[Start of section]

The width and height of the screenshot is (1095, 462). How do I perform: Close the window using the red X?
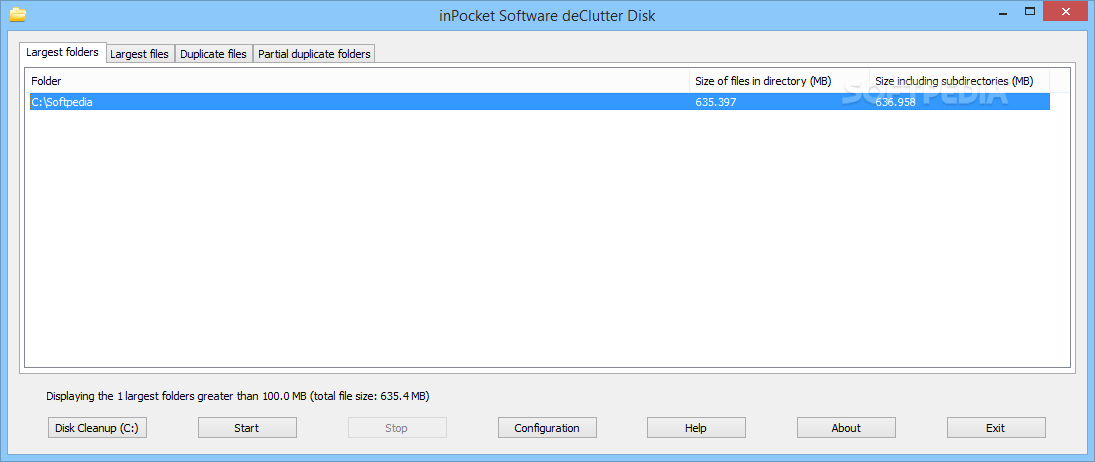(1066, 12)
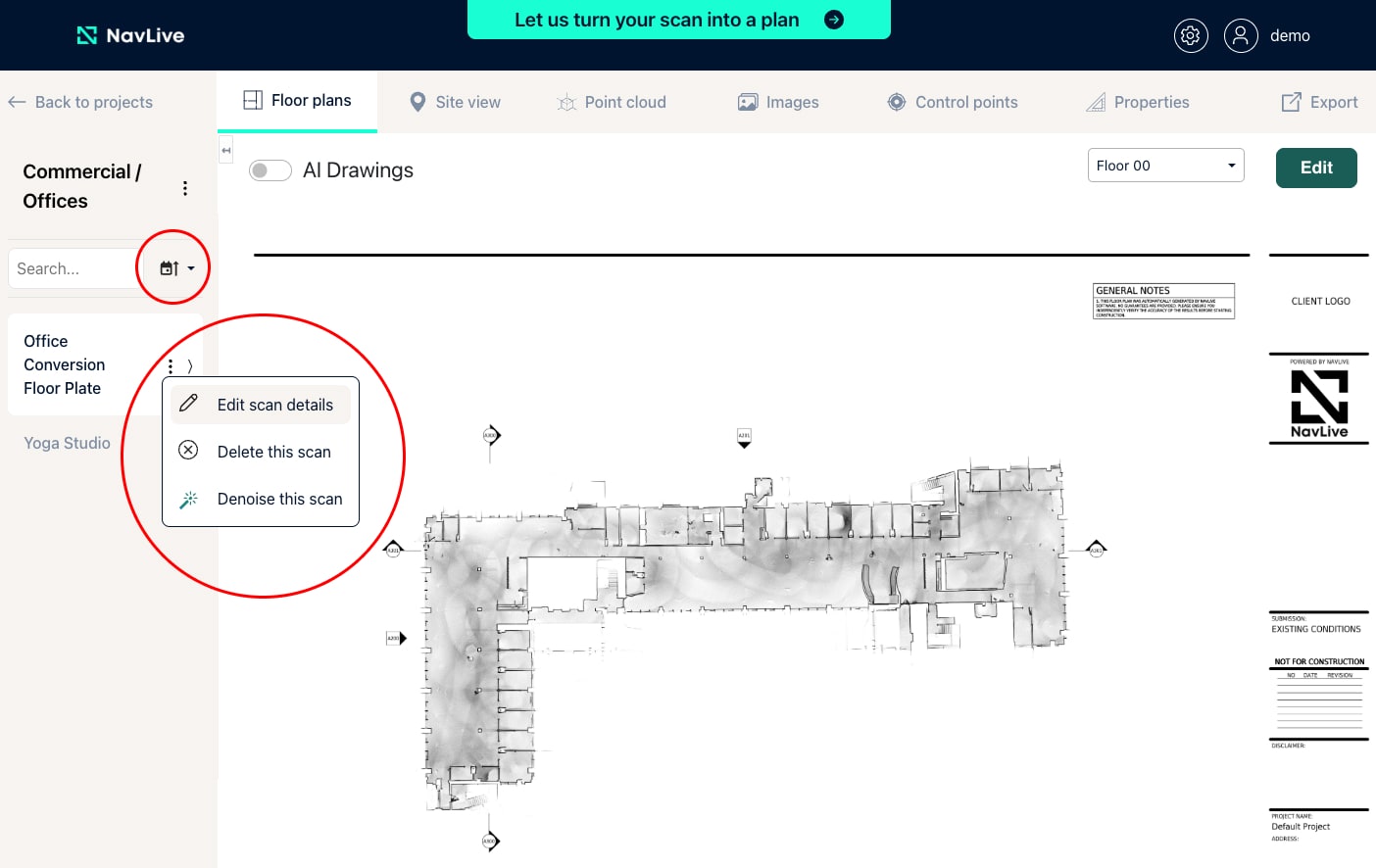The height and width of the screenshot is (868, 1376).
Task: Click the Edit button
Action: click(x=1316, y=168)
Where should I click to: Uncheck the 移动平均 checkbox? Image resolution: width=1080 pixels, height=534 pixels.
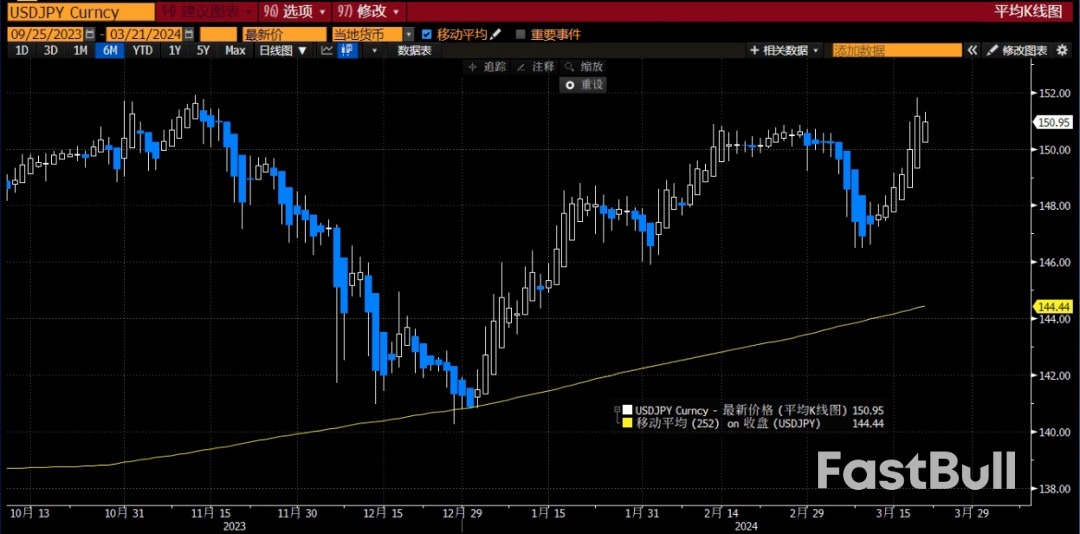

[End of section]

**Task prompt:** A word-for-word copy of all the data is required, minus the pictures.

**Task answer:**
The width and height of the screenshot is (1095, 462). How do I perform: Close the window using the red X?
(1066, 12)
The height and width of the screenshot is (868, 1376).
Task: Click the Edit button
Action: click(x=1316, y=168)
Where should I click to: Uncheck the 移动平均 checkbox? Image resolution: width=1080 pixels, height=534 pixels.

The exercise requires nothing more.